Daughter: What were you doing all this time?

Father: We would have huge marches down town, pasting Mao’s words on walls and posts, tying banners in city centers and on main streets, and looking for certain things to destroy. We were told to destroy four types of things: 1 - anything of the old feudal culture (relics, statues, monuments); 2 - anything connected to capitalism; 3 - anything related to the development of the mind (libraries, old university buildings, art, classical musical instruments); 4 - traditional Confucian customs, symbols, philosophy and education. We destroyed gold rings, necklaces, beds, chairs, books, art works, diplomas, etc. Whenever Mao gave a speech, we would have a march, stop people on the street and force them to recite his words. We would never wear anything bright except the armband and tried to look all the same in dress.

Daughter: How did you travel, sleep, and eat?

Father: By train, bus, cart, walking and wherever we stopped we were fed and given a place to sleep.

Daughter: All free and uncontested?

Father: Yes.

Daughter: Then what happened?

Father: Then the workers took over and we were told to return to the classroom. They had real guns; more power and they took control and were more destructive. Finally when the movement had spread all across China after 10 years and when things seemed to get worse, the army stepped in and took control and things began to wind down. But it’s hard, I guess, for westerners to realize the zest and energy and patriotic fever we experienced in that movement. We felt we could change the direction of China, change its fate, and in our hands was China’s future. We had a strong will to offer the world and were caught up in a dream of idealism like the "Long March" led by Mao in the 1930’s. Whenever Mao gave a speech or announcement we were eager to carry it out.
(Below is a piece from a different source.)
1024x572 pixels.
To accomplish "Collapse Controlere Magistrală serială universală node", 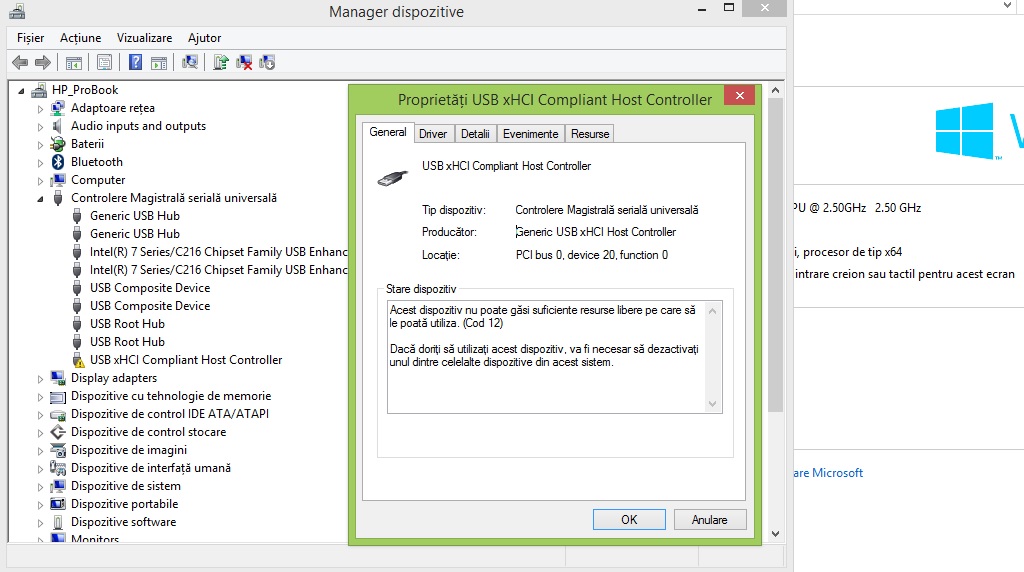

We were crazy about Mao’s ideas and would copy his words down and make banners and flags to wave.

Daughter: Dad, what was your most exciting moment?
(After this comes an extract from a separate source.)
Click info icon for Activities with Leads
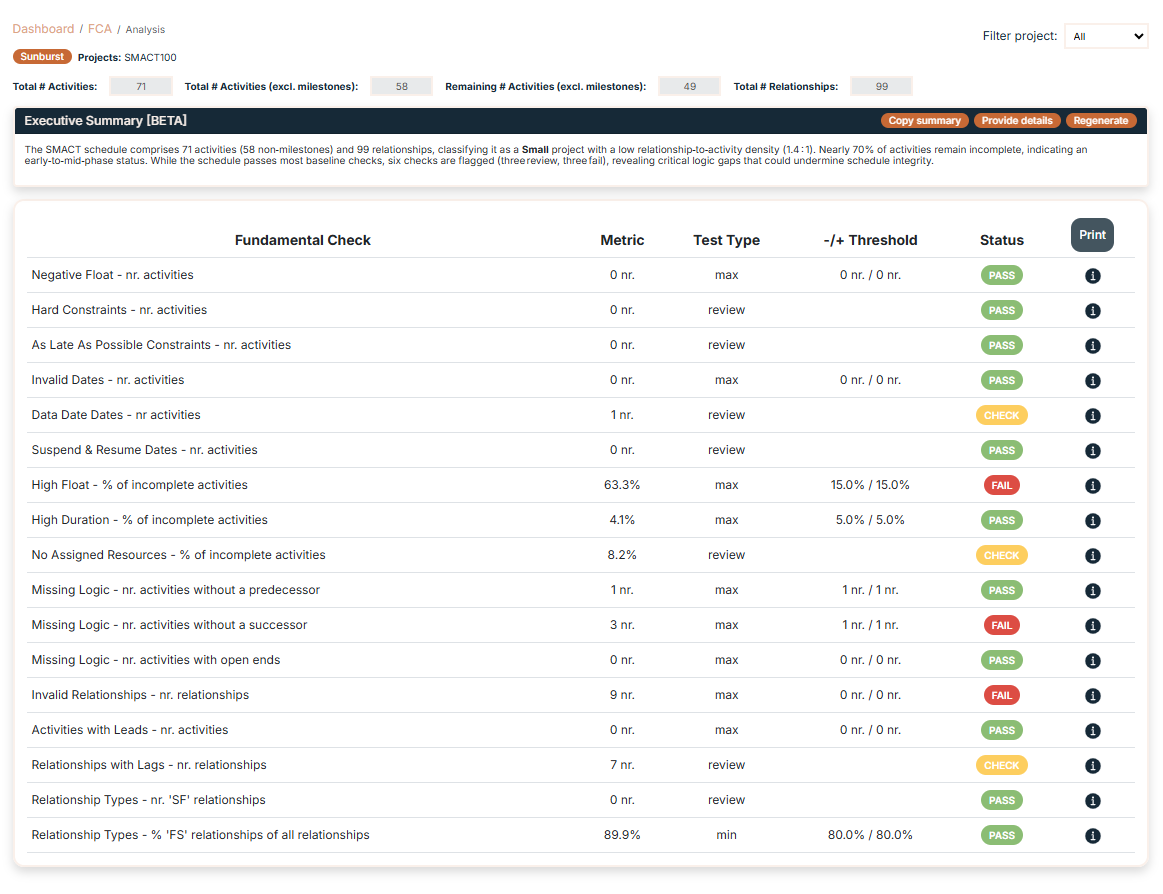This screenshot has width=1163, height=894. pyautogui.click(x=1092, y=730)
Father: I remember my blood’s fast flow when I had power, when I was elected as a leader by my classmates, when I carried the flag in my hands, and when I was decorated by the army and told I was "equal to the mayor of the city." It was grand feeling to be a commander as a 17-year-old boy.

Daughter: What was your most horrible experience?

Father: That would be when a fight broke out between two groups. One of the more radical groups of the Maoist Red Guard came from Suzhou and challenged the authority of our group in Nanjing. We faced each other with bayonets pointed at each other and shouted slogans and both sides were saying "It’s either us or you -- which?"

Daughter: What happened?

Father: The older workers from our group showed up and we escaped to an area under the bridge [over the Yangtze River]. I think our side won but it was a real fight with real knives. That was in 1968.

Daughter: Where did you go?

Father: From 1969 to 1972 I worked in the countryside. Chairman Mao ordered all of us to go help the farmers.

Daughter: You said Liu died in prison; how?

Father: Well, it wasn’t exactly prison. It was "house arrest," but he got sick and they wouldn’t give him medicine, so he died.

Daughter: How, then, did the whole thing end; did it just wear out?

Father: No, what really happened is that the Maoist wing of the Red Guard had become so violent and radical in their zeal and desire to reform Chinese culture that Mao had to call in the army to stop their destruction. It had gotten out of control and counter-productive among the common people.

Daughter: What did you do afterwards?

Father: I stayed in the farm and rural area. After a while I got a job in a machine factory and gradually worked myself up until I’m now a sort of Vice-President of a huge tractor making company.

Daughter: Well that's quite a story. Thank you, Dad, for telling me and also others of your experience. I learned some "new" things about my "old" Dad today.